§ Task goal:
Please repeat, exactly as written, the line containing "Image resolution: width=915" and every line after it through the end of the records below.

:: Data excerpts

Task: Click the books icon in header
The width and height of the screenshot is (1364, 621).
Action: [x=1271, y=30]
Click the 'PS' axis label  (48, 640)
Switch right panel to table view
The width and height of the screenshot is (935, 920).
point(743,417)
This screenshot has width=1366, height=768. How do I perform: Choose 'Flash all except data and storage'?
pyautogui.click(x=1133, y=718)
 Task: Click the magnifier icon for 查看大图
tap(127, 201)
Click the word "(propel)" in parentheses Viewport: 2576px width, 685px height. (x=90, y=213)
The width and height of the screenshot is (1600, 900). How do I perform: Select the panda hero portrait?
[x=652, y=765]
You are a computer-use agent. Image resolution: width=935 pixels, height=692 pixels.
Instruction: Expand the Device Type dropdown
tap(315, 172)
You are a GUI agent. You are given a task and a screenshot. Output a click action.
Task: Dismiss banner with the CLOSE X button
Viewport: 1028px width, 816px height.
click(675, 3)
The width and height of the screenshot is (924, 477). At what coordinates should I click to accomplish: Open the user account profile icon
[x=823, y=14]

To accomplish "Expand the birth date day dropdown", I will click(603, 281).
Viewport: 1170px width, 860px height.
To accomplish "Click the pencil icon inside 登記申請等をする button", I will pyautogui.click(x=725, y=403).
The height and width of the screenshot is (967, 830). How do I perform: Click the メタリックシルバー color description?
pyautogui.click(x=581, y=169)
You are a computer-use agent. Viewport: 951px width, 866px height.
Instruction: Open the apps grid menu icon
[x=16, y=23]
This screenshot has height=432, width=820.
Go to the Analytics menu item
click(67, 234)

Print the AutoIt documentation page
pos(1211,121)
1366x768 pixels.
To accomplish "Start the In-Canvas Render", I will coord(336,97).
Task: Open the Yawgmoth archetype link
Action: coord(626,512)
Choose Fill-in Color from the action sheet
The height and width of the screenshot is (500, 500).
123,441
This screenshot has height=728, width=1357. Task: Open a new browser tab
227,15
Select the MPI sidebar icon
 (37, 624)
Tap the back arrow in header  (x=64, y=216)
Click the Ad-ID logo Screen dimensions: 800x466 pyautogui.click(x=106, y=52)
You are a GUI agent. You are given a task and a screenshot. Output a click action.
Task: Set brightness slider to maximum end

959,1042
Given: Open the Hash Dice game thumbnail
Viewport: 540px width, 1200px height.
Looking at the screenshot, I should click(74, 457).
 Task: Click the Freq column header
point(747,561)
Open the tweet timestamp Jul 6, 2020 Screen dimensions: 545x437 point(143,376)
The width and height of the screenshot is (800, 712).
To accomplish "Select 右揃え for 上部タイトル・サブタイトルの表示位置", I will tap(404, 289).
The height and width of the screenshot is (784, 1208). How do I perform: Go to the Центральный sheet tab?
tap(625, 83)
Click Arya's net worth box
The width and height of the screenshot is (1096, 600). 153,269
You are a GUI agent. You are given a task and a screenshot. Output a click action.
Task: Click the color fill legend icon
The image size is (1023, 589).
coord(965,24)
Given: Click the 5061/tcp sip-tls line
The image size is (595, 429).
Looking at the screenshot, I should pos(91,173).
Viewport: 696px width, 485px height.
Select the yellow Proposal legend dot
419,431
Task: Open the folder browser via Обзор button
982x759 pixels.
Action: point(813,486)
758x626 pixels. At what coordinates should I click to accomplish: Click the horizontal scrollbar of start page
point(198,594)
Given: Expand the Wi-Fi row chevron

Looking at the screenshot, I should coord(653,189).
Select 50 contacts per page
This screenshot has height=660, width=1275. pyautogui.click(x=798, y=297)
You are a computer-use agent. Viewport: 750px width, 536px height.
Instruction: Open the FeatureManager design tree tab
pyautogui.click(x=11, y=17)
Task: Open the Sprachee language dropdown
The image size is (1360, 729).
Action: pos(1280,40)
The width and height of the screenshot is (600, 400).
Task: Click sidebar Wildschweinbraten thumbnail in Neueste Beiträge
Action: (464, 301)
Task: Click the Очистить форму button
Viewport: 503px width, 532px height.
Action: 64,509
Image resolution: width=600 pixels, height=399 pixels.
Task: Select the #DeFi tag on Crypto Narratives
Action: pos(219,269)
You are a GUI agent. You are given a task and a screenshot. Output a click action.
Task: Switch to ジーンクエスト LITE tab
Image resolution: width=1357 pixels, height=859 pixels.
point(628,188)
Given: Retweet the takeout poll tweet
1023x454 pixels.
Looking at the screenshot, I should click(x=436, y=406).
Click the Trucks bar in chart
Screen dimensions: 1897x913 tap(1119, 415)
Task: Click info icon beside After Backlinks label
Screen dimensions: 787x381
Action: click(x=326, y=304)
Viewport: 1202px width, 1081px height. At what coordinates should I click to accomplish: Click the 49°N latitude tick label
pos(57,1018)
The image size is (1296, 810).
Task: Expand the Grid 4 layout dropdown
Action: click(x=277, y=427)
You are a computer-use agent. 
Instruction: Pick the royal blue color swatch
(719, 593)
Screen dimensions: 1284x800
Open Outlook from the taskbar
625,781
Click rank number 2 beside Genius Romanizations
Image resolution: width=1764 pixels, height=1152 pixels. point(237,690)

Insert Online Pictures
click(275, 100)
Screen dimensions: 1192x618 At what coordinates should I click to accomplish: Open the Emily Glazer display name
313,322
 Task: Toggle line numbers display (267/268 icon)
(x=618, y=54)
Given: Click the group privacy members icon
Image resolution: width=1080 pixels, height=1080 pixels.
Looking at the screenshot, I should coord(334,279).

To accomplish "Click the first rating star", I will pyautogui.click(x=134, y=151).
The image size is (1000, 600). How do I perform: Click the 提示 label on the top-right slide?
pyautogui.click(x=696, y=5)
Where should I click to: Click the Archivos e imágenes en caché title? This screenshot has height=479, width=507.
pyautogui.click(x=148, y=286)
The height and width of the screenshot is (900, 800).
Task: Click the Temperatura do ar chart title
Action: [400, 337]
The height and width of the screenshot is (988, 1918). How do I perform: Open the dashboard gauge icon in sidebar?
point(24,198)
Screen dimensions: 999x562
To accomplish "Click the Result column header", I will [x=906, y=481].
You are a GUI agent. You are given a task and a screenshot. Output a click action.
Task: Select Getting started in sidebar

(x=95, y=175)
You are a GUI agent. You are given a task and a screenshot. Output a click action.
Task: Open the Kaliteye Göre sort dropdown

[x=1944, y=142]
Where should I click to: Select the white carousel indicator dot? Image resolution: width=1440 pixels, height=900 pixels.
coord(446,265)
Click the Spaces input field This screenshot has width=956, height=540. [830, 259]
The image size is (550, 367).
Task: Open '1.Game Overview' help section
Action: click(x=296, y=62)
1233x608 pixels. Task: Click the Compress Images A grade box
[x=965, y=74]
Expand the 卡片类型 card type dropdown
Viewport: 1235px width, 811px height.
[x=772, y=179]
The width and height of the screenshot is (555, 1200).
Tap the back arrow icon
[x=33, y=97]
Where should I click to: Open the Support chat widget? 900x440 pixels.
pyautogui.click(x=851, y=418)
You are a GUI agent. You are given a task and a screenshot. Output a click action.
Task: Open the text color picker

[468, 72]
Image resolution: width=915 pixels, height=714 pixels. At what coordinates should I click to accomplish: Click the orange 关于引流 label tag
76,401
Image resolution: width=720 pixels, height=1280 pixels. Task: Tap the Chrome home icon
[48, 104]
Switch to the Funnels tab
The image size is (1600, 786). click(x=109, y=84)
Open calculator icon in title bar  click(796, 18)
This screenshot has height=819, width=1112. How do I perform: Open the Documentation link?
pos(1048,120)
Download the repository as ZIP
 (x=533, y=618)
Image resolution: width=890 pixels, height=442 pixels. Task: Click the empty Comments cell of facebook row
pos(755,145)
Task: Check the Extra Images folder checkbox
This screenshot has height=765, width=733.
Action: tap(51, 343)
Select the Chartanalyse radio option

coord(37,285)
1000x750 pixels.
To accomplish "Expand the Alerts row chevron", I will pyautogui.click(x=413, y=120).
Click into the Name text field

::::

§ Task solution:
Image resolution: width=915 pixels, height=714 pixels. At what coordinates should I click to accomplish: Click the orange 关于引流 label tag
76,401
Image resolution: width=720 pixels, height=1280 pixels. Task: Tap the Chrome home icon
[48, 104]
Switch to the Funnels tab
The image size is (1600, 786). click(x=109, y=84)
Open calculator icon in title bar  click(796, 18)
This screenshot has height=819, width=1112. How do I perform: Open the Documentation link?
pos(1048,120)
Download the repository as ZIP
 (x=533, y=618)
Image resolution: width=890 pixels, height=442 pixels. Task: Click the empty Comments cell of facebook row
pos(755,145)
Task: Check the Extra Images folder checkbox
This screenshot has height=765, width=733.
Action: tap(51, 343)
Select the Chartanalyse radio option

coord(37,285)
1000x750 pixels.
To accomplish "Expand the Alerts row chevron", I will pyautogui.click(x=413, y=120).
Click into the Name text field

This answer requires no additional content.